実は、アメリカ人が清涼飲料水から摂る糖分の量は、少なく見積もっても日本人の5倍以上の多さです。「肥満の元凶は糖分の取り過ぎ」がアメリカでは強く認識されています。実際に、今年末に公表される“アメリカ版食事摂取基準2015”には「甘い飲み物などから摂る糖分を減らすこと」が具体的な数値目標と共に盛り込まれるようです。

アメリカの肥満者の割合をみて「世の中には、お仲間がたくさんいる」と安心感を覚えた人は、「次は我が身」と気持ちをひき締め、糖分を取り過ぎていないかを考えてみましょう。

▼ウォッチ(3)日本人と清涼飲料水

日米の買い物カゴの中身を観察して、日本人の糖分の摂取量がアメリカ人の1/5以下である理由には、主に2つの事が大きく貢献している気がします。

1つめは、甘味の無い緑茶を飲む習慣が日本人に定着していること。現在、日本で売られている清涼飲料水の4割近くが甘味の無い緑茶やウーロン茶、水です(全国清涼飲料工業会統計資料)。

2つめは、日本では、アメリカで見たような特大サイズの甘い清涼飲料水が売られていないことです。目の前に食べ物や飲み物があれば、ついつい口に入れてしまうパターンは誰しも同じです。ましてや“甘いものは別腹”ですから、なおさらです。

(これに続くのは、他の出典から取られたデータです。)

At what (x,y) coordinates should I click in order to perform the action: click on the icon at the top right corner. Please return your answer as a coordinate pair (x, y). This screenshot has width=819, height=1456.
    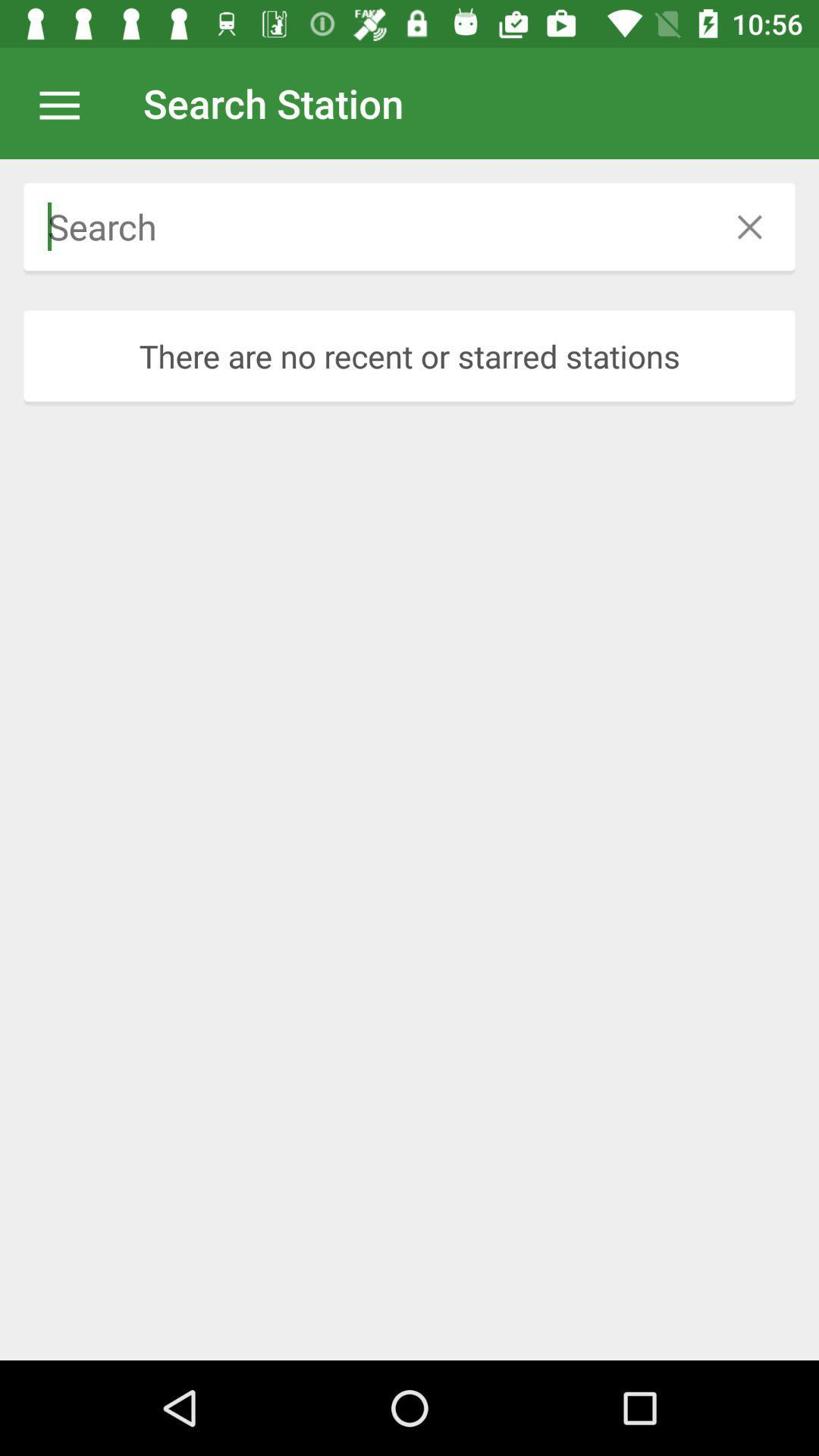
    Looking at the image, I should click on (748, 226).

日本のスーパーで見かけた娘さんが、甘い炭酸飲料1.5リットルに含まれる糖分の量がスティックシュガー約50本分と、思いもかけない多さであることに気づき、(1)甘味の無い緑茶や水を飲む習慣を大切にすること、(2)甘い清涼飲料水を選ぶ時には小さなサイズにすること、(3)母親になった時に自分の子供にむやみやたらに甘い飲み物を与えないこと、をオバサンは切に願っています。